Dr. Sears Talks Cell Phone Safety For Kids

When it comes to cell phones and your little ones, what are your "house rules"? According to a newly released study from AT&T, 90 percent of kids ages 8-17 would be OK with having parental restrictions set on their cell phone use, but only 66 percent of families have such rules in place. Other (perhaps surprising) findings include the following:

  • More than half of the kids surveyed reported having ridden in a car with someone who was texting and driving.
  • At least one out of five kids say they've been bullied via text from another child.
  • Nearly half of kids ages 11-17 say they have a friend who has received a text message or picture that their parents would have found to be "too sexual."
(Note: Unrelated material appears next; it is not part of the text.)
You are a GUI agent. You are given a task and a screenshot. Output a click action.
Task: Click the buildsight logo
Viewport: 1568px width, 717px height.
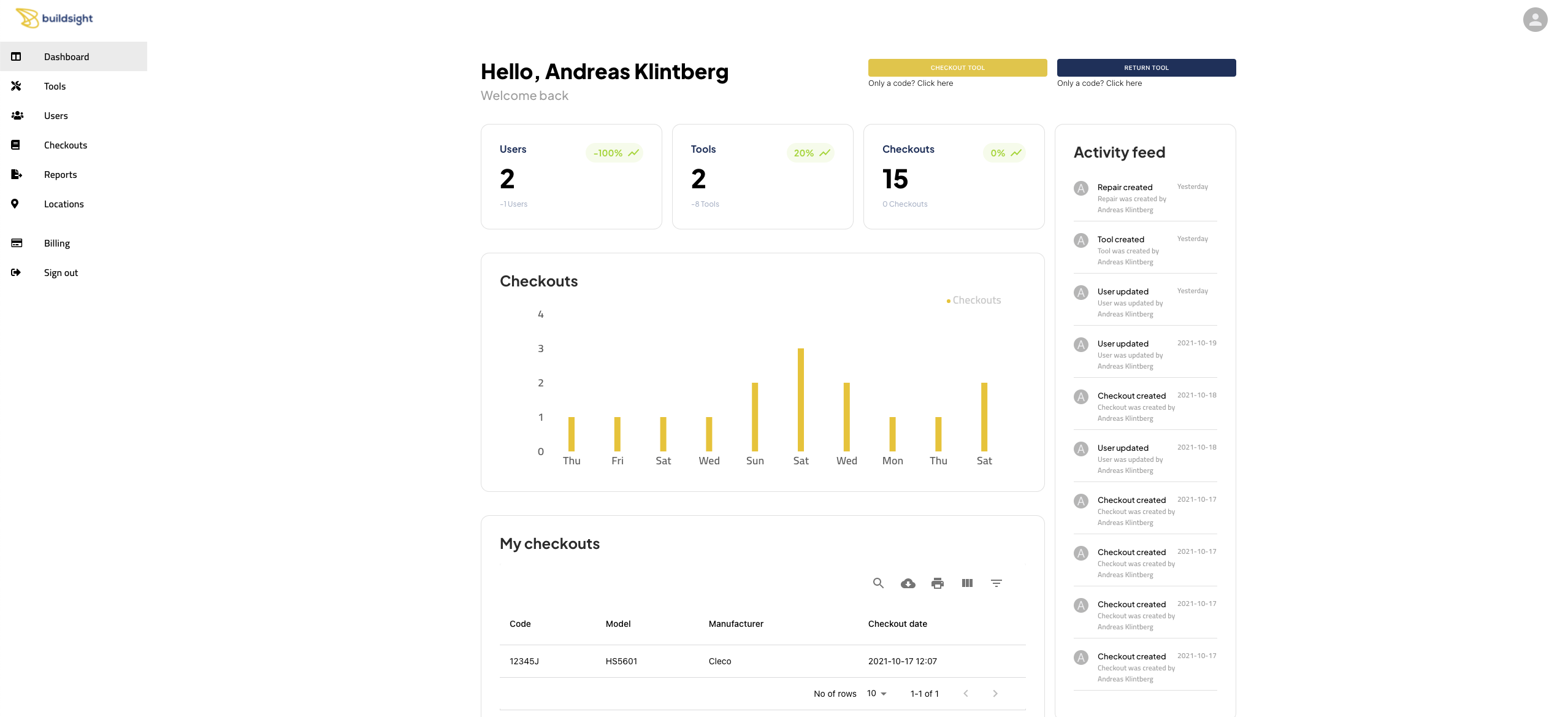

The good news is that it's up to us as parents to monitor and control how our kids use their cell phones. AT&T's Family Safety site offers a great range of products tailored toward children ages 8-17, including the FamilyMap monitoring system and a free Content Filter.

We caught up with pediatrician, father of two, and cohost of The Doctors Dr. Jim Sears to find out his reactions to the survey and his recommendations on making cell phones safe for our kids.

LilSugar: According to the results of the study, it seems like most kids are OK with cell phone boundaries, but parents aren't setting them. Why not?
Dr. Jim Sears: I think a lot of parents just don't think about it. If you're used to having unlimited service, many parents don't think about what their kids are up to until they get that first bill . . . but they should. Talk to your kids about implementing limits to how and when their phones should be used. Family meal time should always be off limits, and at school, they should be turned off and only used in case of an emergency.

LS: What conversations should we be having with our kids about cell phones before they even get their own?
JS: The ages of 6-8 are a great time to educate kids on a lot of things. They're very malleable at this point — if they see someone they know smoking, they're likely to speak up about it. Same goes for texting while driving. This is a good age to teach them that it's an unsafe practice.

For the rest of Dr. Sears's advice on empowering your kids to be responsible cell phone users, click here!

LS: Is there an age that you think is most appropriate for kids to get their first cell phone?
JS: It really varies depending on your family's needs. My first child got hers in eighth grade. The average age is 12. Once they gain some independence and have their own after-school plans, it's a great way to keep tabs on them.

LS: What boundaries do you recommend setting with that first phone?
JS: Make sure that they understand the phone's limits. Take the opportunity as a way to teach responsibility. They should learn to budget their minutes, and know if there's a cost associated with the apps they download. Teach them what to say if they're ever in a car with someone who's texting and driving. Practice in your driveway. They should learn to speak up. And finally, when it comes to receiving inappropriate texts, they should know that if and when that occurs, they should always show their parents. With one out of every five kids reporting being the recipient of a bullying text, it's so important to limit that layer of privacy. It's very easy to block a number.